Verso sera Martino, Pasqualy e la “squadraccia” tornano al Castello, prelevano altri quattro partigiani prigionieri e si dirigono verso Piazza Cavour, dove Vittorio Aina, Mario Campagnoli, Emilio Lavizzari e Giuseppe Piccini vengono giustiziati di fronte alla birreria Menabrea. È una sera piovosa e nella piazza è stato impedito il passaggio. Terminata l’esecuzione il questore Pasqualy ordina che i corpi dei partigiani vengano lasciati in piazza, come già aveva fatto per i tre uomini uccisi in piazza Crispi. Tuttavia durante la notte qualcuno copre i cadaveri di piazza Cavour con una bandiera italiana che ora è conservata presso il locale Istituto storico della Resistenza[16][7].

Solo il giorno dopo la signora Rina Musso[17][7], che aveva seguito tutti gli avvenimenti del pomeriggio riesce a ottenere che i morti vengano tolti dalle strade e abbiano una degna sepoltura.

Le vittime modifica

Giovanni Bellandi nasce il 1º ottobre 1926 a Formigara (CR), figlio di Giovanni Battista. Risiede a Pernate, che allora era una frazione di Novara. Partigiano garibaldino, combatte in Ossola nella X brigata Rocco che appartiene alla II Divisione Redi. Nell'autunno del 1944 Bellandi si trova nelle carceri del castello di Novara, catturato in seguito a un combattimento in montagna durante il quale era rimasto gravemente ferito al ventre. Viene fucilato per rappresaglia nel pomeriggio del 24 ottobre 1944 in Piazza Crispi (oggi Piazza Martiri della Libertà)[16][18][19][20].

 
Ludovico Bertona

Ludovico Bertona, detto "Vico", nasce e vive a Novara. Di mestiere fa l’ottico, ma diventa anche presidente dell'Istituto Dominioni, l'orfanotrofio maschile della città. È tra i primi organizzatori della resistenza in città.
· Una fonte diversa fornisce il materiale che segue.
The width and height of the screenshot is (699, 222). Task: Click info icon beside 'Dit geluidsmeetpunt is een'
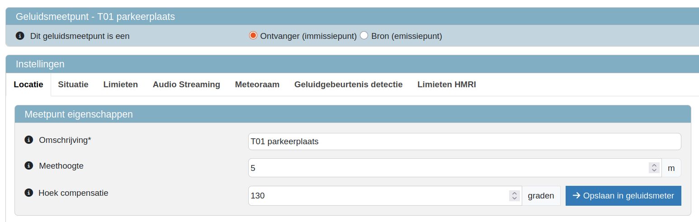(x=20, y=36)
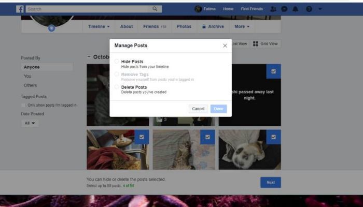Open the help question mark icon

point(309,9)
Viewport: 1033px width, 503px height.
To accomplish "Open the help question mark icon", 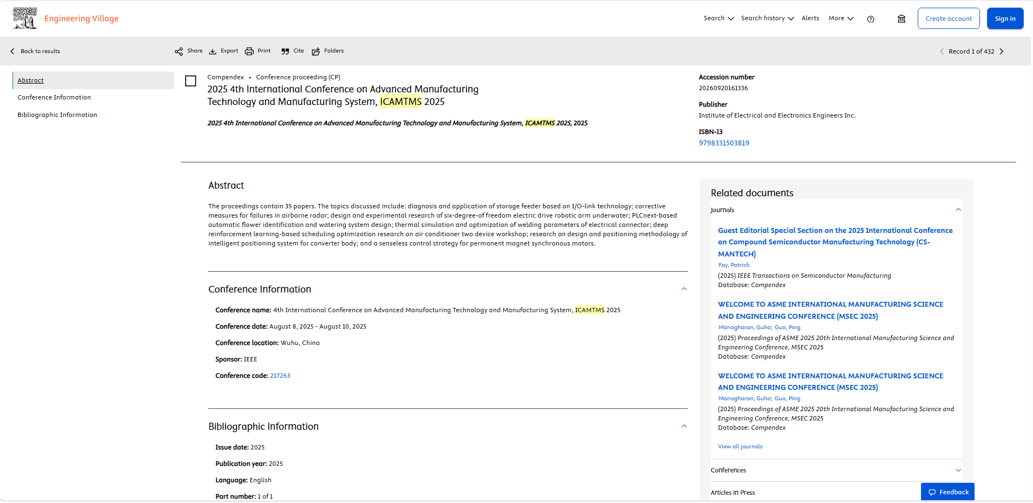I will 871,19.
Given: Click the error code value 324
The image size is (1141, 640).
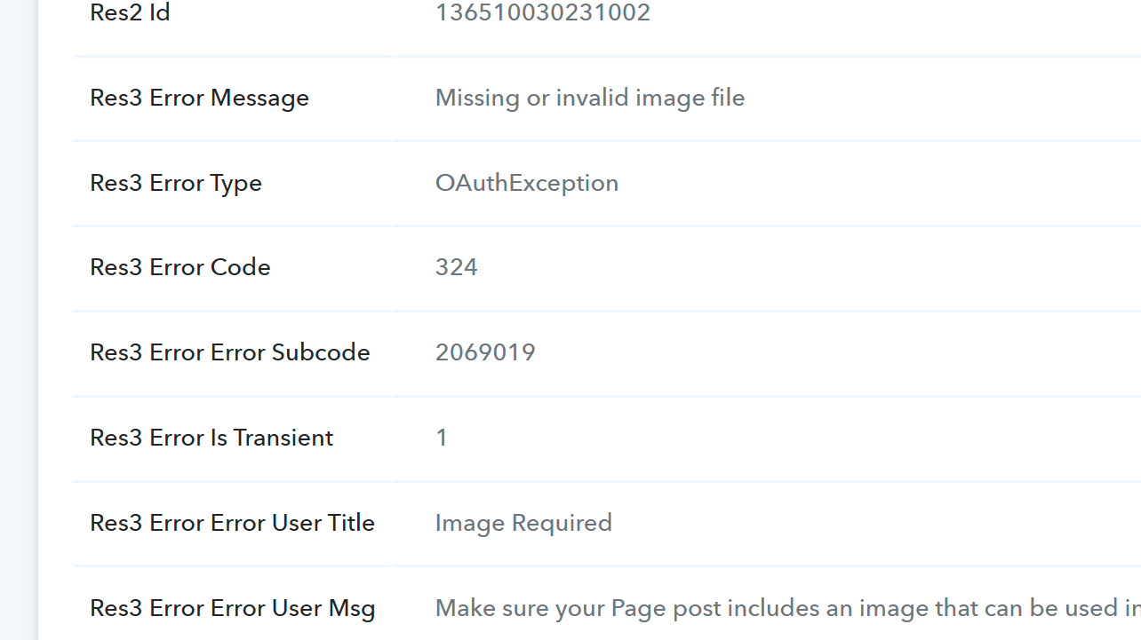Looking at the screenshot, I should coord(457,267).
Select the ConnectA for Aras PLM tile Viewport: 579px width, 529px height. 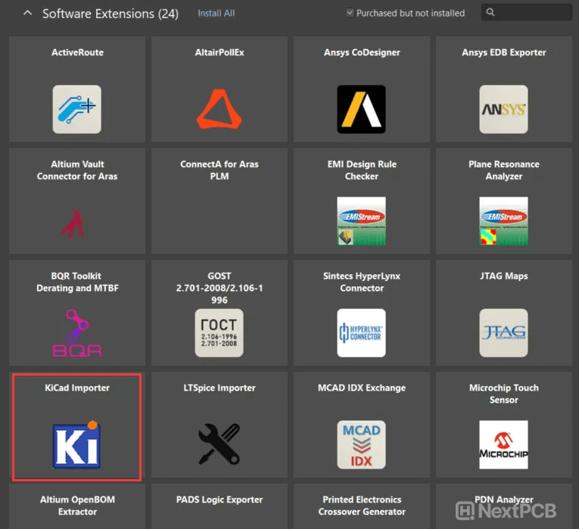point(219,201)
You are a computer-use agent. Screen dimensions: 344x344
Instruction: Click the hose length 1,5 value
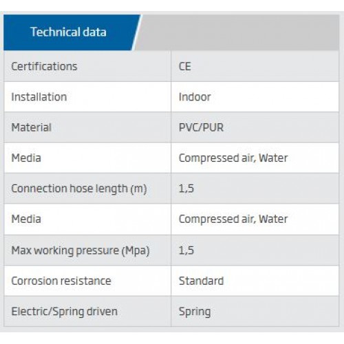pos(186,189)
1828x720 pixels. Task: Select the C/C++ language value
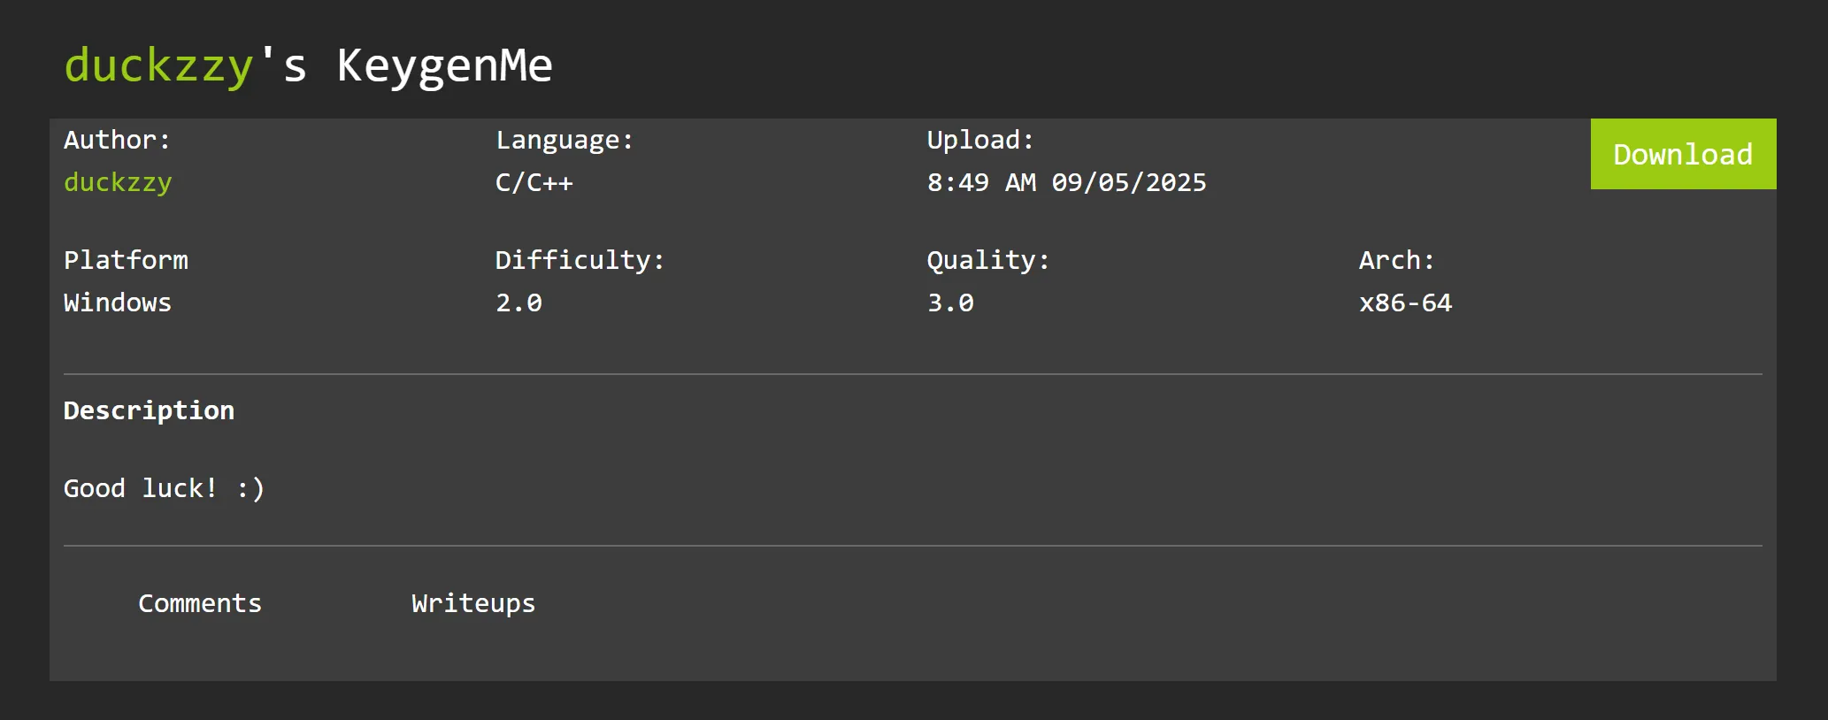(x=534, y=182)
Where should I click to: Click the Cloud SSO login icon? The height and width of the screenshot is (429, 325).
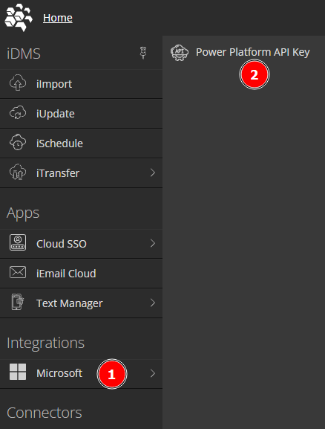coord(18,242)
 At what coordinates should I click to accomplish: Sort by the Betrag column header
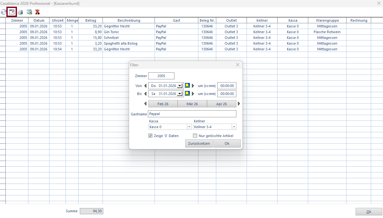click(x=90, y=20)
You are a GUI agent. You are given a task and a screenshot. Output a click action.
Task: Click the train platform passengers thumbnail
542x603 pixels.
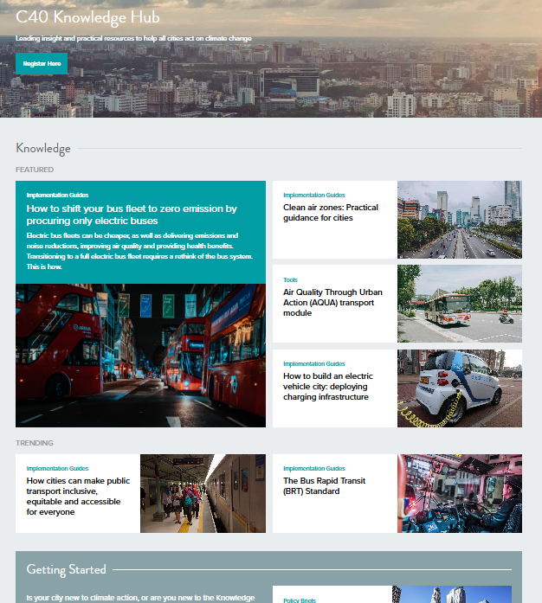[x=203, y=493]
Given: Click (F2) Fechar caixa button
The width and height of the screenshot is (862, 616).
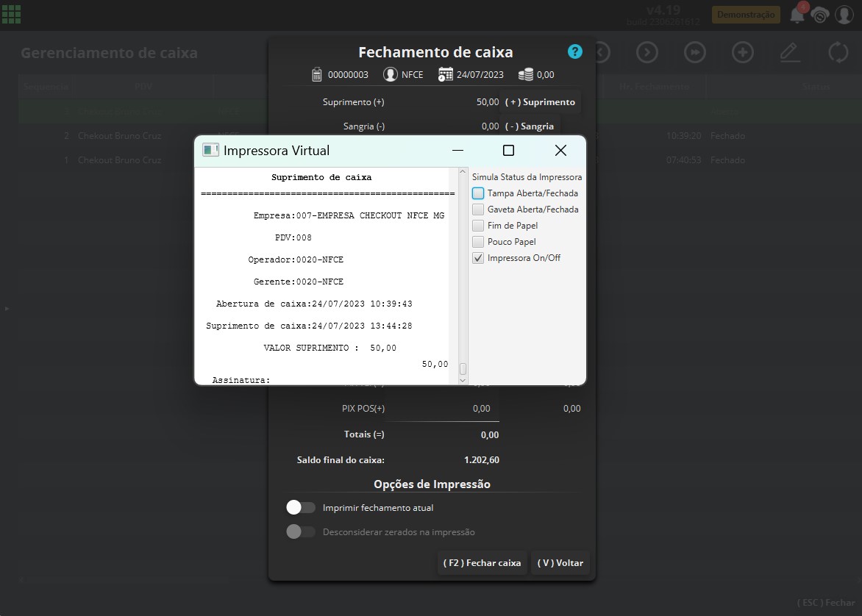Looking at the screenshot, I should tap(482, 562).
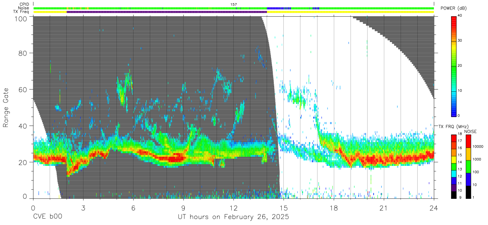
Task: Click the 40 dB label on power scale
Action: click(461, 16)
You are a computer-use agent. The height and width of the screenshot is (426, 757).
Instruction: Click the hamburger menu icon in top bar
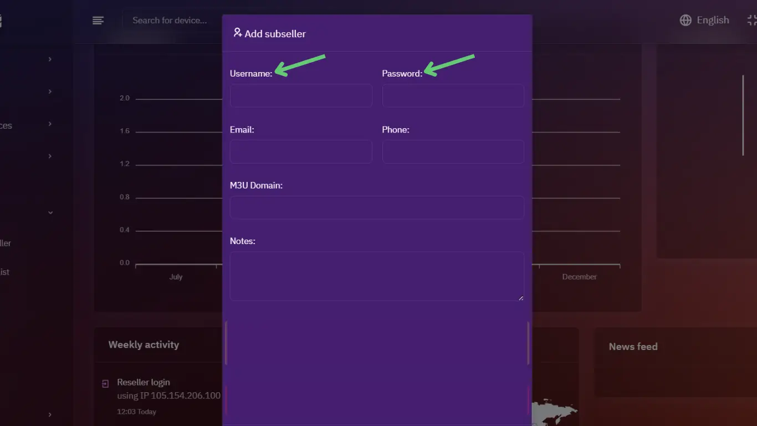pyautogui.click(x=98, y=21)
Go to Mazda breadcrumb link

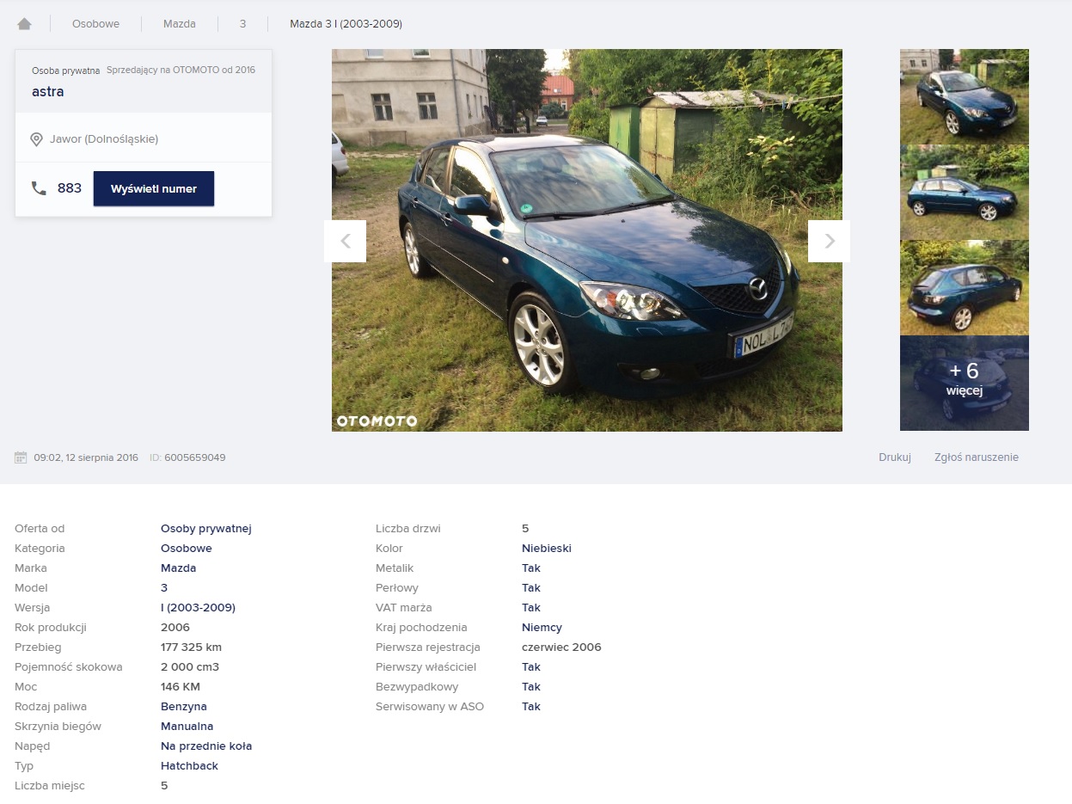click(179, 24)
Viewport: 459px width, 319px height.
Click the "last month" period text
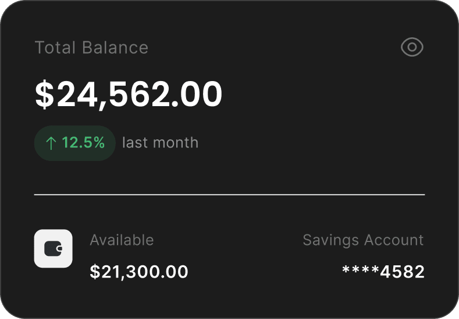click(160, 143)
Viene arrestato e incarcerato a Novara con l'accusa di aver rubato armi alla industria C.A.N.S.A. di Cameri per darle ai partigiani e di aver finanziato atti di sabotaggio a danno dei reparti fascisti e nazisti. E’ fucilato per rappresaglia nel pomeriggio del 24 ottobre 1944 in Piazza Crispi (oggi Piazza Martiri della Libertà)[16][18][19][21].

Aldo Fizzotti, figlio di Giuseppe, nasce il 7 novembre 1920 a Pernate (Novara) dove risiede. Dopo l’armistizio aderisce ai primi movimenti di resistenza al fascismo che si formano a Novara, assieme ad altri novaresi come Ludovico Bertona, Vittorio Luoni e Carlo Zorzoli. Le riunioni operative si tengono nel retro della farmacia dello Zorzoli e portano alla diffusione di volantini di propaganda antifascista nelle fabbriche e nelle scuole e alla raccolta di materiale utile ai partigiani presenti in montagna. Arrestato e incarcerato a Novara nell’autunno del 1944, Fizzotti viene ucciso per rappresaglia il 24 ottobre 1944 in Piazza Crispi (oggi Piazza Martiri della Libertà)[16][18][19][20].

 
Vittorio Aina

Vittorio Aina nasce il 3 (o il 31[20]) agosto 1921 a Biandrate (NO), figlio di Pietro e Maria Proverbio. Dopo l'8 settembre 1943 entra nella squadra di azione partigiana del rione di Porta Mortara, che poi diventerà la brigata Matteotti, di orientamento socialista. È l’unica squadra che in città ha compiuto azioni di disarmo dei nazifascisti già nel 1944, fornendo armi per i partigiani. Collaboravano con il gruppo anche alcuni infiltrati nella milizia ferroviaria e nella Guardia nazionale repubblicana. Arrestato nella notte del 20 settembre 1944, Aina è accusato di aver contribuito alla costituzione del gruppo partigiano di Porta Mortara e di aver nascosto armi nella fornace di cui era direttore. Viene fucilato la sera del 24 ottobre 1944 per rappresaglia in Piazza Cavour[22][18][19].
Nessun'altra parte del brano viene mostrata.